▶ [TAREFAS A REALIZAR]
1/ No texto fornecido, o que havia dentro do primeiro pote de Nescau aberto?
2/ Reescreva em forma de lista, de modo mais breve e mantendo os fatos principais, o parágrafo do texto fornecido que começa com "Saí do banheiro e cheguei perto do fogão".
3/ Explique, com base no texto fornecido, por que a filial de muay thai perto do ponto não resolvia o problema e qual foi a alternativa escolhida.

▶ [TEXTO FORNECIDO]
◇ ◇ ◇ ◇ ◇ ◇ ◇
Faz frio. Volto pro quarto e coloco a blusa enquanto deixo o leite esquentando. Uma grelha doida lá também, pra dar aquela chapada no pão. Abro o pote de Nescau e tem uma coisa branca dentro. Uma merda de creatina que me deram e que só prestou pra me dar dor nos rins. Não sei por que eu ainda guardo aquela porcaria. Abro o outro pote de Nescau e o que tem lá dentro não enche meia colher de chá. Um lampejo de impaciência faísca dentro de mim. Para complementar, meus irmãos, seres providos de extrema sagacidade, comeram todos os pães que comprei à noite e me deixaram somente os pães do dia anterior - feito 24 horas antes, no mínimo. Tudo bem. Então o inesperado acontece. O fim dos tempos é anunciado. A semente que geraria todo o meu mau humor estava sendo germinada ali, na cozinha, enquanto o leite fervia juntamente com o meu sangue. A luz apagou e a geladeira tremeu, encerrando suas atividades. Sem energia. Pensei no banho que deixei de tomar durante a madrugada e me sentei para comer aquele pão duro que o diabo deveria ter sapateado em cima durante a noite. Fiquei meditando e olhando o fogo que eu tinha esquecido de apagar. Levantei e apaguei. Comi e bebi e pensei "bom, lá vou eu tomar um banho gelado" e fui pro banheiro e fiquei peladão olhando a água caindo. Coloquei a ponta dos pés chegou a doer de tão fria. Comecei a pensar nas possibilidades. Ia lavar o essencial e tudo bem, daria para sobreviver. Coloquei o braço inteiro e porra, como dói! Desisti e pensei "porra, vou lá esquentar a água pra tomar banho de caneca".
Saí do banheiro e cheguei perto do fogão e bom, em casa não tem fósforos e não dava para acender o fogo. Ótimo. Pensei em ir tomar banho na academia e de lá ir trabalhar. Não, muito trabalho. Inspirei toda a coragem que tinha no ar e me senti o cabra mais macho de toda a cidade e voltei pro banheiro determinado e liguei o chuveiro inflando o peito e me sentindo o Chuck Norris e assim que a água caiu e me enfiei debaixo dela e puta que o pariu, só consegui lavar o pinto. Praguejando ininterruptamente, sai do banheiro às pressas para ir pra academia. Joguei toalha, sabonete, essas coisas, na mochila e saí. No meio do caminho um cara que treina lá falou que "tá sem força lá na Vera, cara". Pensa, pensa, pensa, pensa. Tem a filial de muay thai que fica perto do ponto e que eu tenho a chave. Mas lá não tem chuveiro. Tem a matriz que fica na Penha e tem chuveiro. Estava relativamente cedo e daria para eu treinar umas duas coisas e ir tomar um banho quente. Fiquei vinte minutos no ponto esperando um ônibus que desse pra entrar. Entrei, sentei e pá e fui e cheguei na academia e bem, o portão estava fechado. Todo santo dia eu passo lá na frente e a porra tá aberta, mas hoje não, hoje não ia ter treino, hoje tava fechada. HOJE HOJE HOJE. A energia não poderia ter esperado quinze minutos para acabar, porra? Não, eu não tenho cópia da chave da matriz.
◇ ◇ ◇ ◇ ◇ ◇ ◇
▶ [DADOS COLETADOS]
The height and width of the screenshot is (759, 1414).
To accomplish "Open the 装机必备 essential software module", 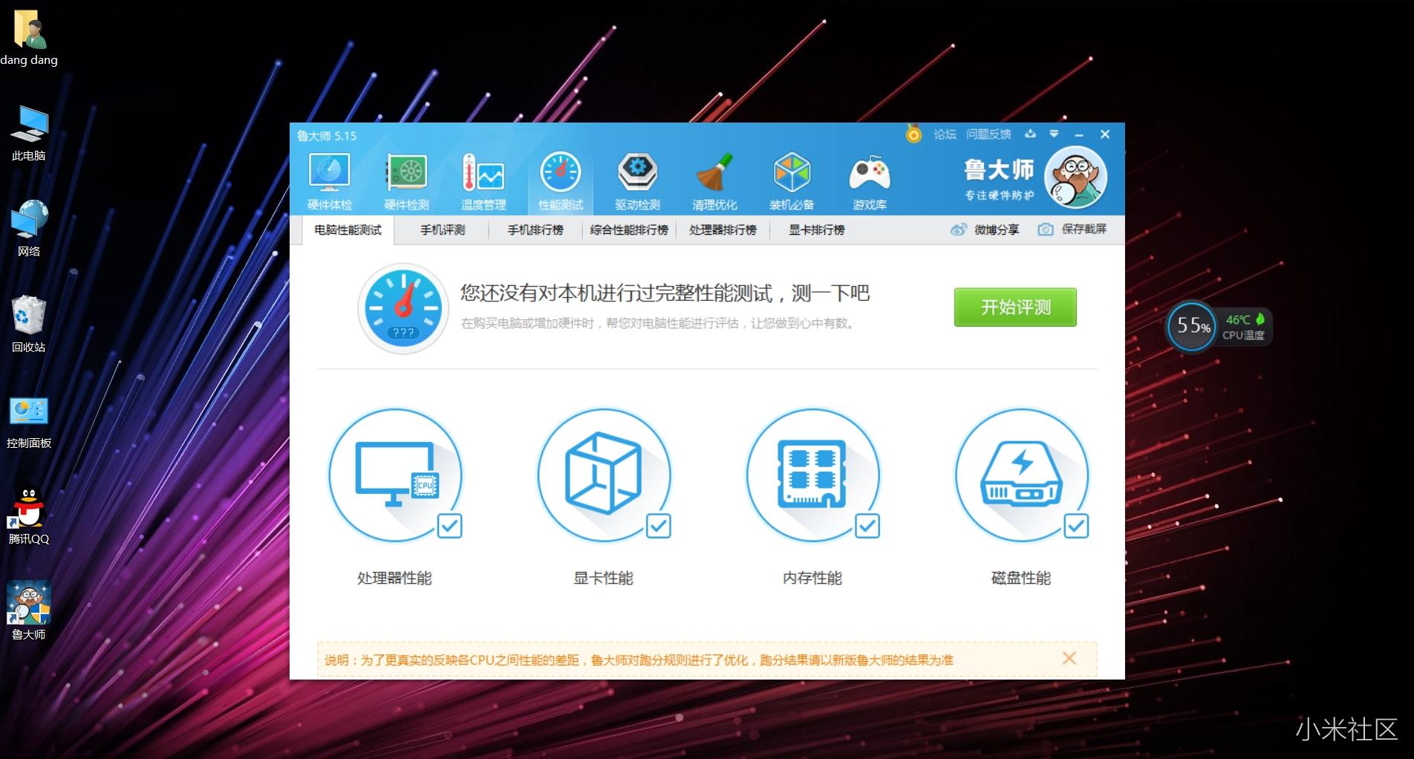I will pyautogui.click(x=792, y=178).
◇ ◇ ◇ ◇ ◇ ◇ ◇
▶ [SOLUÇÕES DAS TAREFAS]
1/ Uma coisa branca: a creatina que só serviu para dar dor nos rins.

2/
- Sem fósforos em casa, não deu para acender o fogão e esquentar a água.
- A ideia de tomar banho na academia foi descartada por dar muito trabalho, e houve uma nova tentativa no chuveiro frio, mas só deu para lavar o pinto.
- Com toalha e sabonete na mochila, a saída para a academia foi às pressas.
- No caminho, um colega de treino avisou que estava sem força na Vera.
- A filial de muay thai perto do ponto, da qual há chave, não tem chuveiro. Por isso a escolha foi a matriz, na Penha, que tem chuveiro e permitiria treinar e tomar banho quente.
- Foram vinte minutos no ponto à espera de um ônibus em que desse para entrar.
- O portão da matriz, aberto todo dia, estava fechado justamente nesse dia, e não há cópia da chave da matriz.

3/ A filial não tem chuveiro. A alternativa foi a matriz, na Penha, que tem chuveiro. Como ainda era relativamente cedo, daria para treinar um pouco e depois tomar um banho quente lá.